Concrete Boxes: Mizrahi Women on Israel’s Periphery offers an intimate, textured, and rich depiction of contemporary life in one marginalized development town in the Israeli Negev. Placing the stories of five women at the center, author Pnina Motzafi-Haller depicts a range of creative strategies used by each woman to make a meaningful life within a reality of multiple exclusions—gendered, ethnic, class-based, geographic marginalization. These limitations, Motzafi-Haller argues, create a "concrete box," which unlike the "glass ceiling" of the liberal feminist discourse, is multi-dimensional and harder to break free from. The ethnography challenges the terms of familiar Israeli-centered debates, both institutional and critical, that have tended to undercut the local, mostly Mizrahi residents of Israeli peripheral towns. By developing a dialogical ethnographic framework, the author—herself a Mizrahi woman born in a development town—explorees a range of life trajectories that meet the challenges of a marginalized life.
As the stories unfold, the reader is introduced to the unique paths developed by each of five women in order to keep their families and commuity together in the face of the stigmatic and hegemonic narratives of Isrealis who seldom set foot in their social and geographic periphery. Motzafi-Haller’s ethnography includes the daily struggles of Nurit, a single mother of two with a drug-addicted partner, in her attempt to make ends meet and escape social isolation; Ephrat’s investment in an increasingly religious-observant lifestyle; the juggling acts of Rachel, who develops a creative mix of narratives of self, using middle-class rhetoric in reimagining a material reality of continued dependence on the welfare system; the rebellious choices of Esti, who at thirty-five, refuses to marry, have children, or keep a stable job, celebrating against all odds a life of gambling, consumption beyond her means, and a tight and supportive social network; and the life story of Gila, who was born in Yeruham but was able to "escape" it and establish herself in middle-class life as a school principal. Taken together, these intimate narratives ask us to consider both the potential and limitations of post-colonial feminist insights about the manner in which knowledge is produced.

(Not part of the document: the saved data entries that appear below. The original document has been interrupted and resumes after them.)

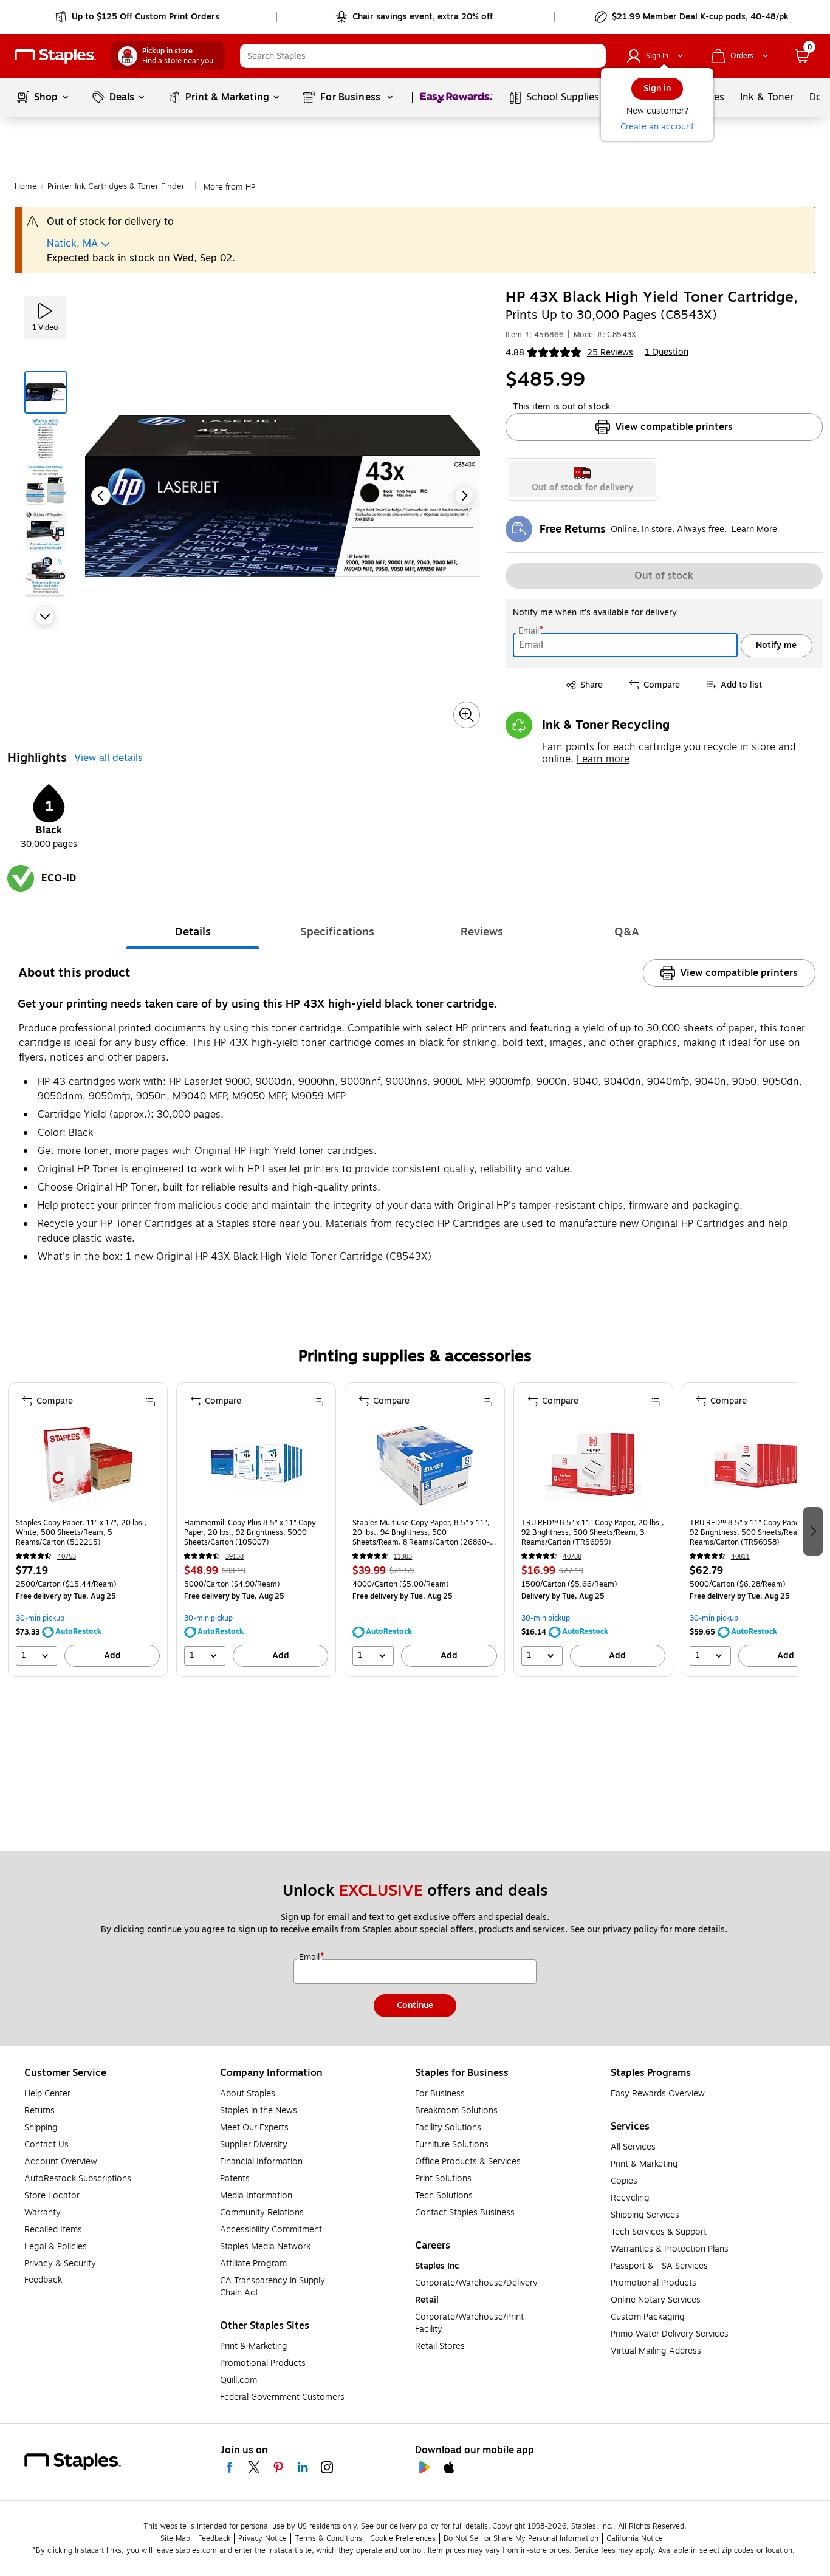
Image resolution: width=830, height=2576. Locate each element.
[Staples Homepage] (55, 56)
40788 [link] (572, 1556)
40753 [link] (66, 1556)
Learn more (603, 759)
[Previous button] (101, 495)
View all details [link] (108, 758)
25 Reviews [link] (610, 352)
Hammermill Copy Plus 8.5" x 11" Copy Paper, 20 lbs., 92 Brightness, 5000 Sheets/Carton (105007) (250, 1532)
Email (529, 631)
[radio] (582, 479)
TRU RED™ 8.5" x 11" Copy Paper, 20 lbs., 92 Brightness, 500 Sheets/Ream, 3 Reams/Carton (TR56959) (592, 1532)
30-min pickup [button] (40, 1618)
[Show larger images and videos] (466, 715)
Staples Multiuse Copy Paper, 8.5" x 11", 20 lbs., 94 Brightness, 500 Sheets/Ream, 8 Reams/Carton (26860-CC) (421, 1532)
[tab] (192, 931)
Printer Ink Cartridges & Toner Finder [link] (116, 186)
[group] (87, 1530)
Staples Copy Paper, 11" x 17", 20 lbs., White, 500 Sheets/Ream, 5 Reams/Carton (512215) (81, 1532)
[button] (593, 55)
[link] (138, 17)
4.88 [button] (515, 352)
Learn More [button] (754, 529)
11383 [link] (403, 1556)
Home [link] (26, 186)
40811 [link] (740, 1556)
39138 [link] (234, 1556)
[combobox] (423, 56)
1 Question (666, 352)
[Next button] (45, 616)
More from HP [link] (229, 187)
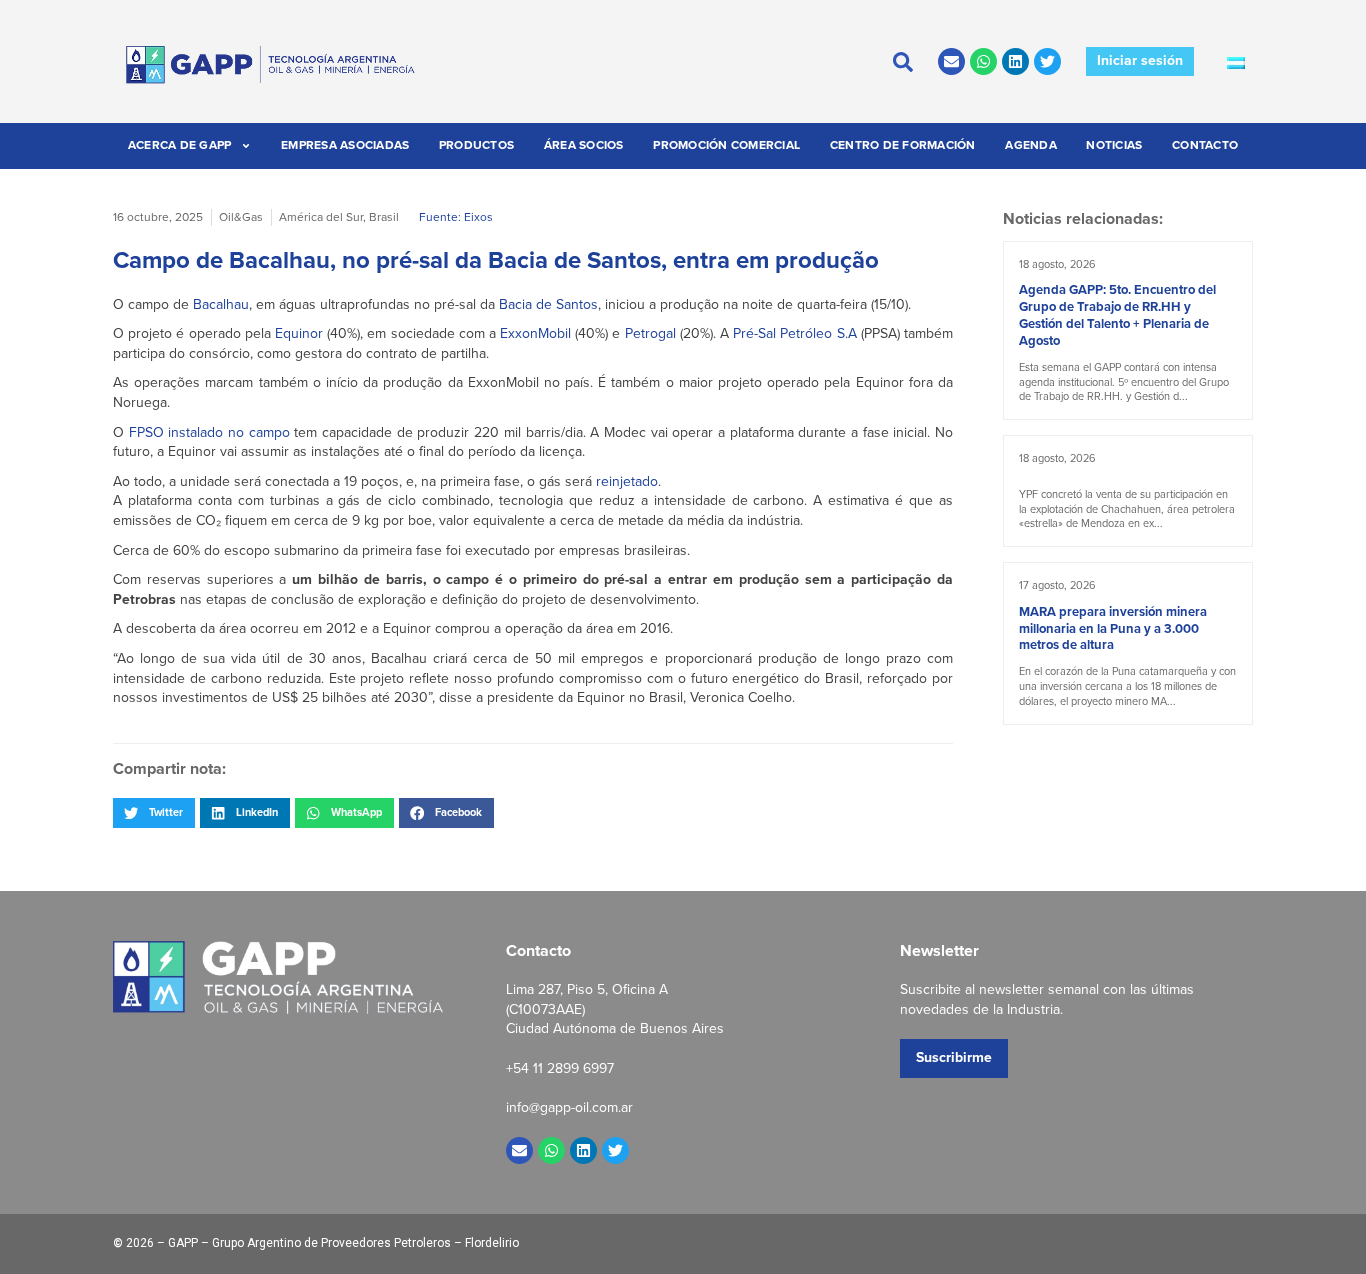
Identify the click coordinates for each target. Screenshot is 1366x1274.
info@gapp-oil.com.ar (569, 1107)
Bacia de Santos (548, 304)
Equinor (299, 333)
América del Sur (321, 217)
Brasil (384, 217)
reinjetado (627, 481)
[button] (154, 813)
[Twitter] (1047, 61)
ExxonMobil (535, 333)
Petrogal (650, 333)
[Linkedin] (1015, 61)
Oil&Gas (241, 217)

Readable, engaging, and at the same time theoretically informed, Concrete Boxes offers not only sustained reflection about Israeli reality rarely documented in scholarly work but also a thought-provoking theoretical exploration of the ways in which individual agency encounters social restrictions and how social marginality is reproduced and challenged at the same time. This volume offers an important contribution to those with special interest in Israeli studies, as well as those interested in anthropology, gender, and post-colonial studies.